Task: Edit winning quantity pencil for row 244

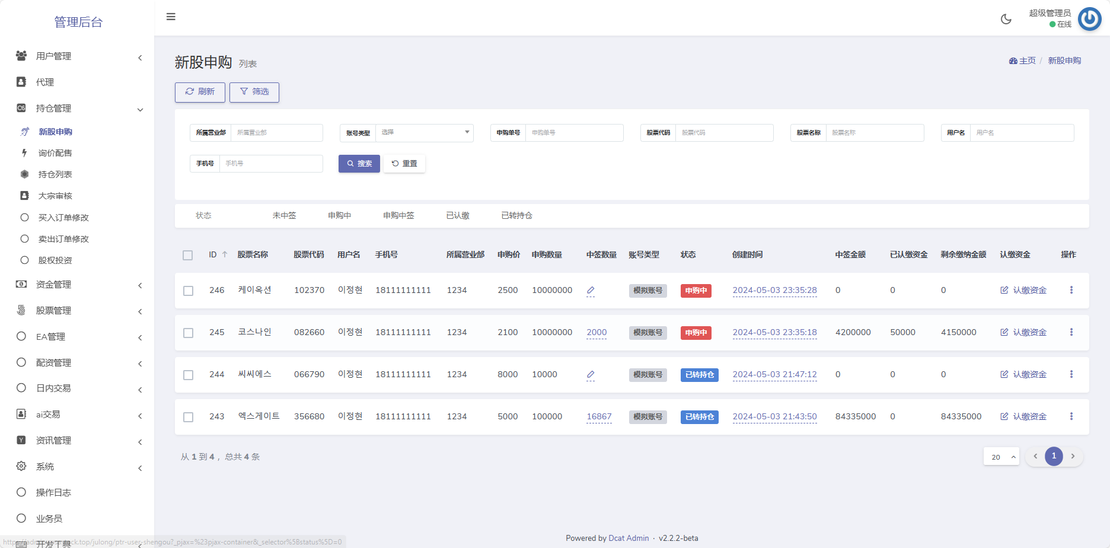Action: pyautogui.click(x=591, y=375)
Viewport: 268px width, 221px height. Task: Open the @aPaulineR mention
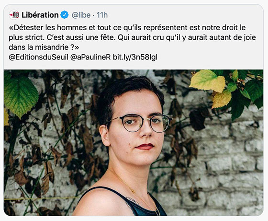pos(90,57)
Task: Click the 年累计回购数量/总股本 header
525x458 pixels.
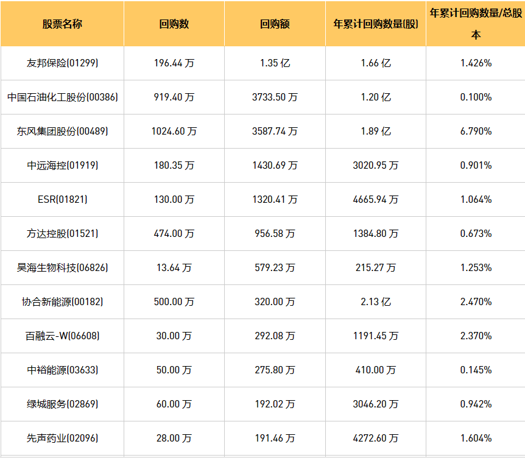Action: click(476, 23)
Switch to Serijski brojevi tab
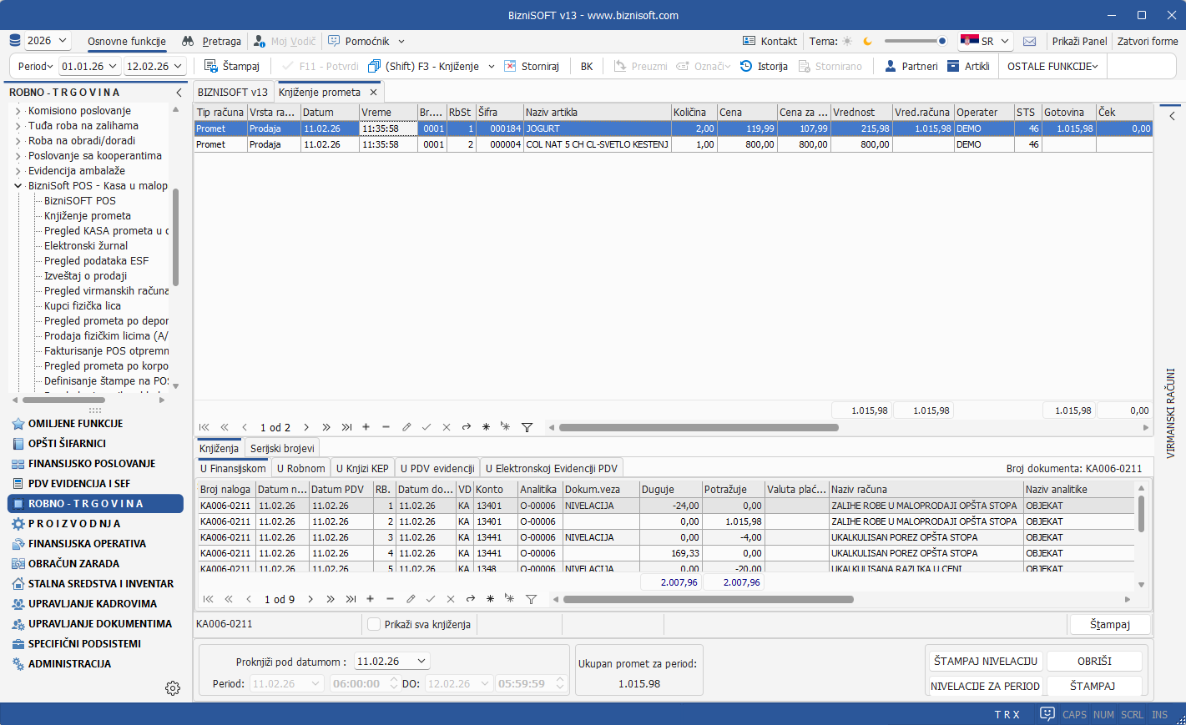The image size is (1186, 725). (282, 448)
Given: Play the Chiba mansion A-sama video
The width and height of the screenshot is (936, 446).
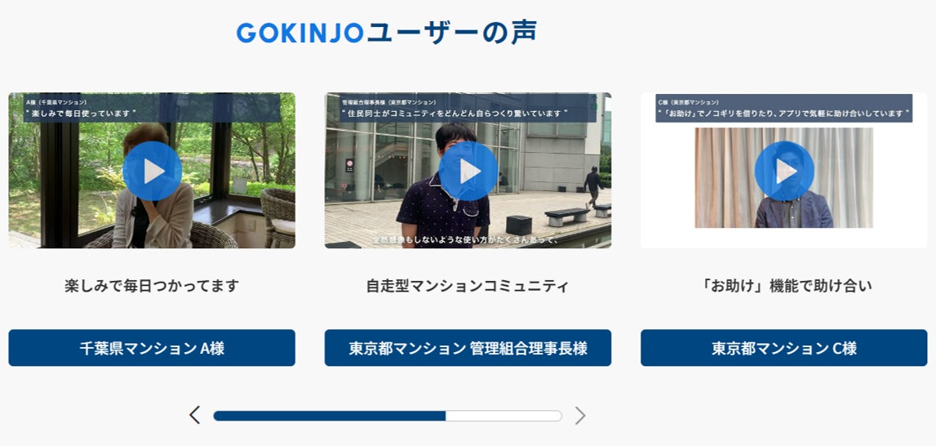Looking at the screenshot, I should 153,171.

...

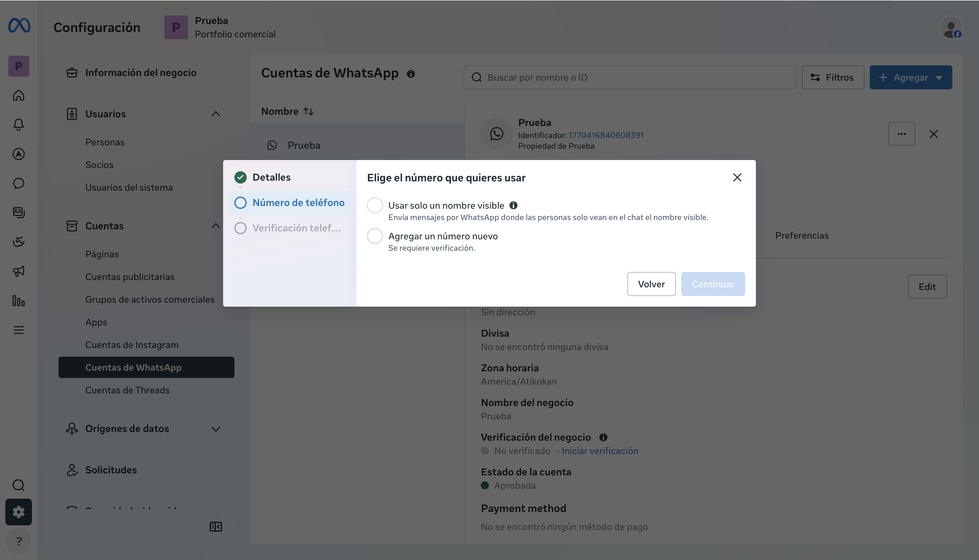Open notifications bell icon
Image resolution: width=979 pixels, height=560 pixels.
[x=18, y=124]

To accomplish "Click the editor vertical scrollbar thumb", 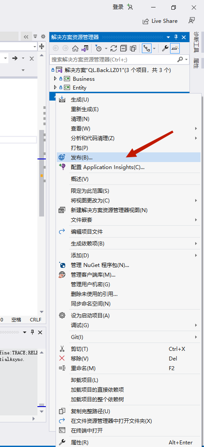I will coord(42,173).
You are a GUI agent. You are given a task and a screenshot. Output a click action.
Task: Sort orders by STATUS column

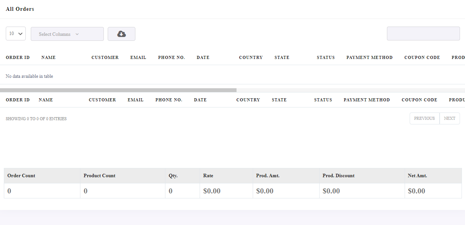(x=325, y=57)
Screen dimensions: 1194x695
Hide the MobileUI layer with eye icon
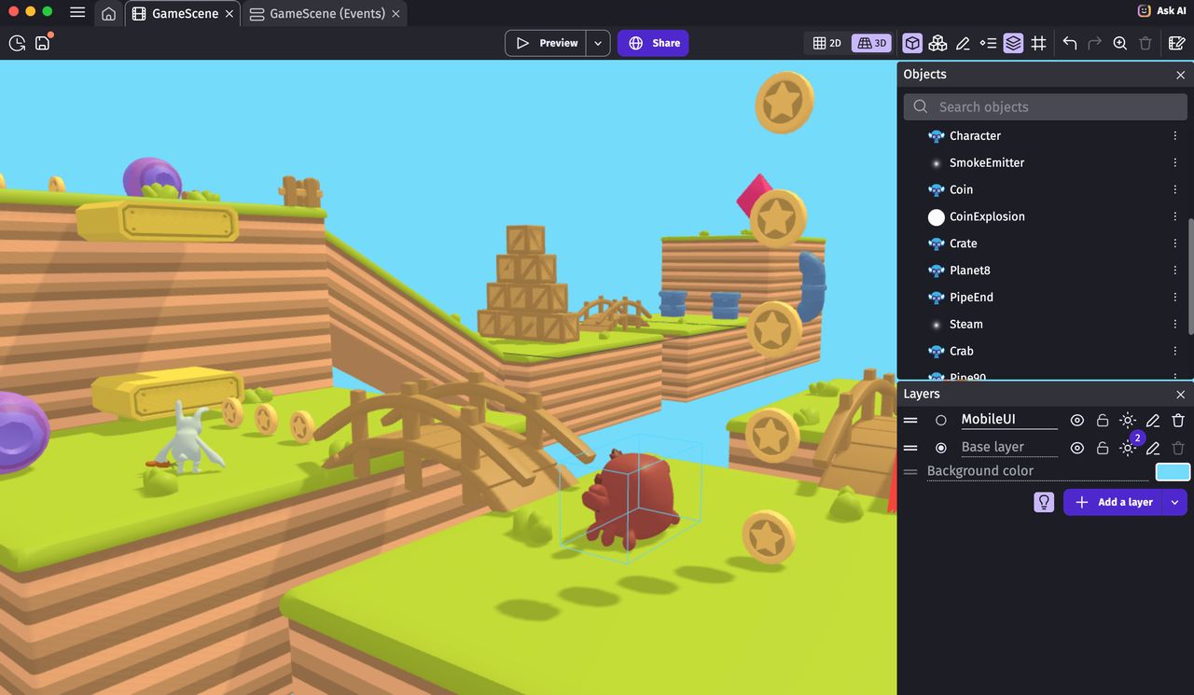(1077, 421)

...

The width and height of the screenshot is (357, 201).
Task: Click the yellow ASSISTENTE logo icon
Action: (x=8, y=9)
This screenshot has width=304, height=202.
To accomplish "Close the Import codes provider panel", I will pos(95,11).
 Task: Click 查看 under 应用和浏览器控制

- [What you should do]:
Your answer should be the lines above, from the line containing "This screenshot has width=304, height=202." up to and including the line containing "Task: Click 查看 under 应用和浏览器控制", reproduced exactly and with nothing else.

- [Output for this task]:
This screenshot has width=304, height=202.
To accomplish "Close the Import codes provider panel", I will pos(95,11).
 Task: Click 查看 under 应用和浏览器控制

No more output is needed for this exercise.